As the trapper enters, ax in hand, the fox grabs the cage key, unlocks his cage and flees into the woods. Angered, the trapper sends his hunting dogs after him. After a long chase, the fox jumps into a lake and swims to the other side, where he notices the silver paint has washed off. Believing this to be his ticket to safety, he stops the dogs and informs them he is not and never was a silver fox, and therefore no longer have a reason to chase him, but the dogs respond, "Silver Shmilver... as long as you're a fox!" and proceed to beat him up.

The flashback ends and the fox ends his story with "And that's what's bitin' me. That's what!", and in a surprising show of support, the crows drop down and finish destroying the radio.

==Release==

Video in the 2020 restored version for the short.

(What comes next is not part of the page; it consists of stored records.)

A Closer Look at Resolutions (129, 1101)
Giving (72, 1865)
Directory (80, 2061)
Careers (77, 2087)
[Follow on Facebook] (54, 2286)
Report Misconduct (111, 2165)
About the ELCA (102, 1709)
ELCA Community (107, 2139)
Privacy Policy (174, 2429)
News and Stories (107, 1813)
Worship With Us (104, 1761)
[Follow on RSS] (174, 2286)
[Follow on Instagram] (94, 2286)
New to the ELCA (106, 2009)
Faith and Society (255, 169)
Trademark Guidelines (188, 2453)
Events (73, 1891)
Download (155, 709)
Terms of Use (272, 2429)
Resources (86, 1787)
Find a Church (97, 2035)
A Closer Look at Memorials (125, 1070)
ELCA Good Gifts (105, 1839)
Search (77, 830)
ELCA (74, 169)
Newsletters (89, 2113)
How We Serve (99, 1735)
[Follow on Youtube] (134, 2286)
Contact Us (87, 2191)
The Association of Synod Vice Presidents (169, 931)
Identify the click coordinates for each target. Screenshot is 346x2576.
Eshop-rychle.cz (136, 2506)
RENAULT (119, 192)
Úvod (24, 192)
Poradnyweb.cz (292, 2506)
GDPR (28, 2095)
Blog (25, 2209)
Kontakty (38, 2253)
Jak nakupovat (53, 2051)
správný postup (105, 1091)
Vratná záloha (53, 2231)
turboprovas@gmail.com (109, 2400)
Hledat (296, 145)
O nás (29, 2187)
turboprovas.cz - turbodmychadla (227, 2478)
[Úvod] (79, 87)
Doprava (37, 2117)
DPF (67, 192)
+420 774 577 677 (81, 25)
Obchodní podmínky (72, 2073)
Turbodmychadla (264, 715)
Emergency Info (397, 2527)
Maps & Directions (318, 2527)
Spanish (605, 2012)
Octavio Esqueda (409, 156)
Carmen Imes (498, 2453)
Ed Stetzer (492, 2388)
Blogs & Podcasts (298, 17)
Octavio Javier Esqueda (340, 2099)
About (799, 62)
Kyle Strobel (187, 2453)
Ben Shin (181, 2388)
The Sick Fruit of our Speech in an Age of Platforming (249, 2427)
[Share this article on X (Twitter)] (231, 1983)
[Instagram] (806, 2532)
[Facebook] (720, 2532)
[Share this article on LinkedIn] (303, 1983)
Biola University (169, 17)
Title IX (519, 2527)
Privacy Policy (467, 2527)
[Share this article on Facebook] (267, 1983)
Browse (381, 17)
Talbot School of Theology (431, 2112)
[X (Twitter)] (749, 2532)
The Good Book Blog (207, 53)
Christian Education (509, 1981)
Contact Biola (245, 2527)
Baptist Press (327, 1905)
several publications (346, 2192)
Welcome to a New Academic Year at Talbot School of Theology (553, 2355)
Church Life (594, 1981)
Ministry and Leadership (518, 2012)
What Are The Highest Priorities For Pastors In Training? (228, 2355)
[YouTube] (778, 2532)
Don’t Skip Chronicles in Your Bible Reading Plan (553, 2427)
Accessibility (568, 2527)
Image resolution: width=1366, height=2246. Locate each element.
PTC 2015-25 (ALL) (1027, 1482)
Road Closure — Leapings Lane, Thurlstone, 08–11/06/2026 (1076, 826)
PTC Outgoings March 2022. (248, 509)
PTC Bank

"Fox Pop" was released on September 5, 1942. It was later reissued as a Blue Ribbon release on September 28, 1946. It has since been made available to the public domain after years of copyright neglect.

==Home media==
Fox Pop was released on The Golden Age of Looney Tunes Volume 4 LaserDisc, on July 14, 1993, and an unrestored version of Fox Pop was included as a bonus feature on the Kings Row DVD.

In September 2024, it was announced that Fox Pop would be released, restored and uncut, on the Looney Tunes Collector's Choice: Volume 4 Blu-Ray set, which was released in November 2024.